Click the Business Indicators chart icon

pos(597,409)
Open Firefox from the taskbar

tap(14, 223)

━━━━━━━━

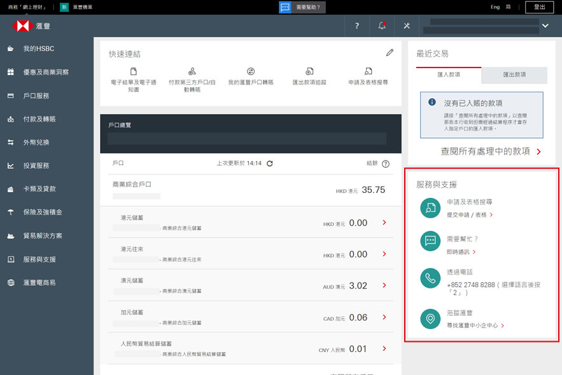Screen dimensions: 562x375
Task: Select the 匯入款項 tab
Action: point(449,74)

━━━━━━━━

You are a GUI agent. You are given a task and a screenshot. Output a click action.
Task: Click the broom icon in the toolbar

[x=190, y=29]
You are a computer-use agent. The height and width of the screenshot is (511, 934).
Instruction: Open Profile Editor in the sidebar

━━━━━━━━

Task item: Write out exactly the lines that fall from the line with "You are a computer-use" to the line with "Instruction: Open Profile" in the records above, keeping both ends.

Your response:
You are a computer-use agent. The height and width of the screenshot is (511, 934).
Instruction: Open Profile Editor in the sidebar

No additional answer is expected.